Masalah muncul dalam rombongan tersebut karena Bilbo merasa rendah diri karena bantuan yang diberikan hanya sedikit dan terkesan lebih banyak menghambat perjalanan. Di sisi lain, Thorin sang pimpinan rombongan merasa bahwa Bilbo tidak berguna dan skeptis bahwa ia akan membantu dalam perjalanan itu. Seiring waktu berjalan, rombongan Dwarf bersama Bilbo dan Gandalf melewati berbagai petualangan yang mendebarkan dan rintangan-rintangan berbahaya seperti ditangkap Troll, dikejar pasukan Orcs, melintasi pegunungan yang dipenuhi raksasa batu, sampai ditawan kaum Goblin. Pada saat ditawan kaum Goblin inilah Bilbo terpisah dan bertemu Gollum, makhluk yang memiliki cincin yang nantinya akan menggemparkan seluruh Middle Earth. Bilbo "tanpa sengaja" mencuri cincin itu dari Gollum. Selanjutnya, Bilbo-lah yang membawa cincin itu sampai kemudian keponakannya, Frodo, akan membawa cincin itu untuk dihancurkan dalam trilogi LOTR. Pesan moral ketiga: setiap orang pasti memiliki suatu misi dalam hidupnya yang telah direncanakan oleh sang pencipta. Bahkan orang yang paling kecil dan bukan siapa-siapa pun bisa mengubah dunia. Hal ini terbukti lewat Bilbo dan (nantinya) Frodo. Sekadar info, Hobbit adalah makhluk paling apatis dan tidak diperhitungkan di antara ras-ras lain yang menghuni Middle Earth.

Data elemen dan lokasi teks
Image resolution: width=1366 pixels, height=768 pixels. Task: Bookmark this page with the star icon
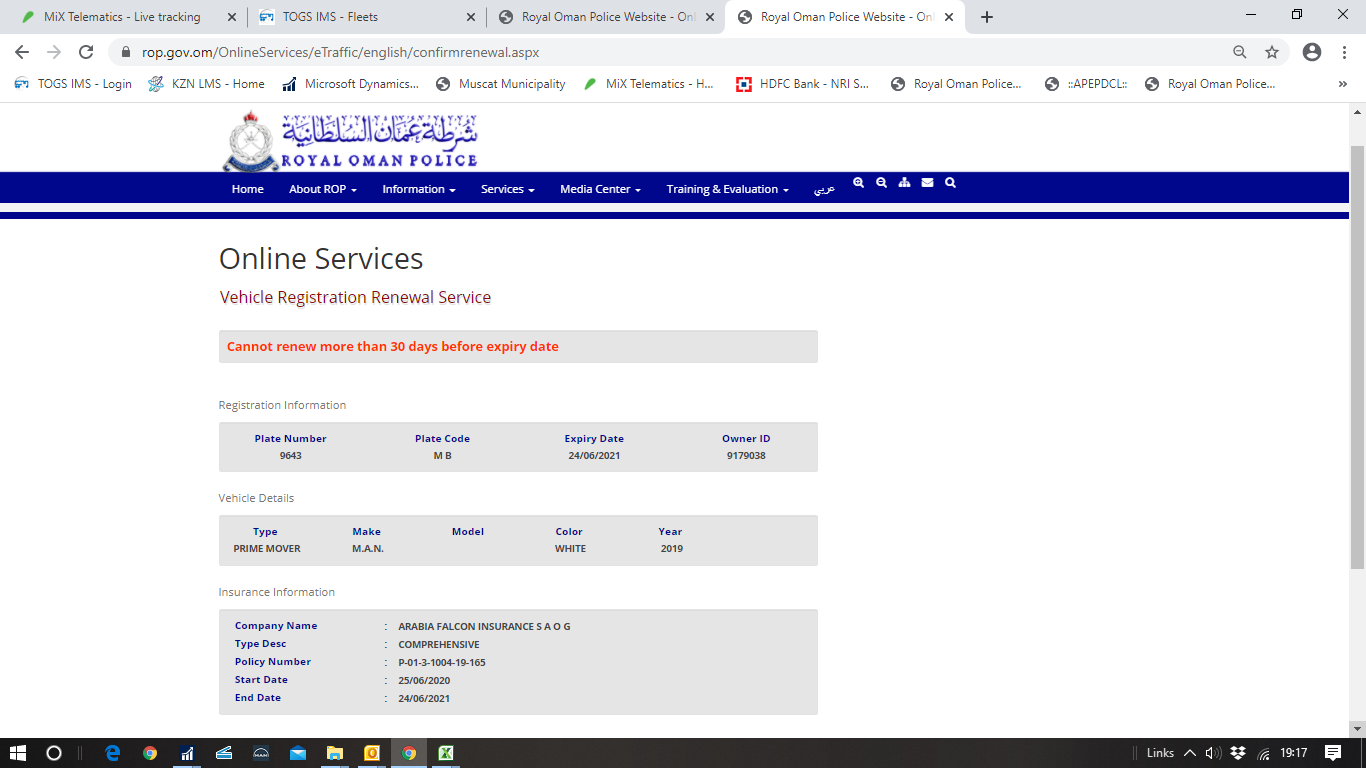[x=1271, y=52]
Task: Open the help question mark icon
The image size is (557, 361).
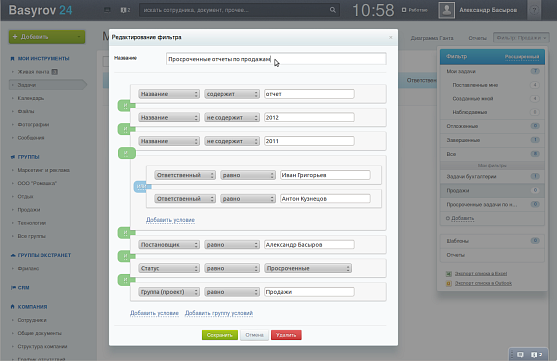Action: pos(534,10)
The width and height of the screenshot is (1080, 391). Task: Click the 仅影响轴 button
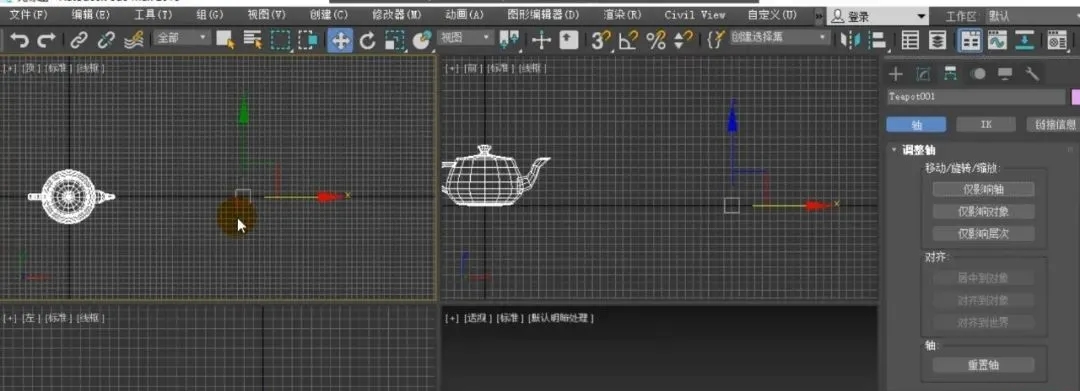click(983, 189)
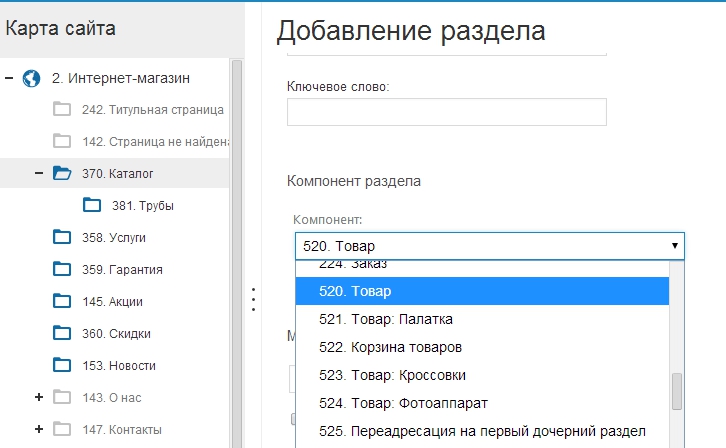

▶ **Tantangan**
- a) Ringkaslah teks dokumen dalam dua kalimat.
- b) Tolong sebutkan semua rintangan berbahaya yang dialami rombongan menurut teks dokumen.
Entri-entri tersebut merupakan bahan tersendiri yang terpisah dari teks dokumen.

▶ **Jawaban Tiap Tugas**
- a) Bilbo merasa rendah diri dan Thorin meragukan kegunaannya, tetapi rombongan Dwarf bersama Bilbo dan Gandalf melewati berbagai rintangan berbahaya, termasuk ditawan kaum Goblin, saat Bilbo terpisah, bertemu Gollum, dan "tanpa sengaja" mencuri cincinnya. Pesan moral yang disampaikan adalah bahwa setiap orang memiliki misi yang direncanakan oleh sang pencipta dan bahkan orang paling kecil pun bisa mengubah dunia, seperti terbukti lewat Bilbo dan (nantinya) Frodo.

- b)
- Ditangkap Troll
- Dikejar pasukan Orcs
- Melintasi pegunungan yang dipenuhi raksasa batu
- Ditawan kaum Goblin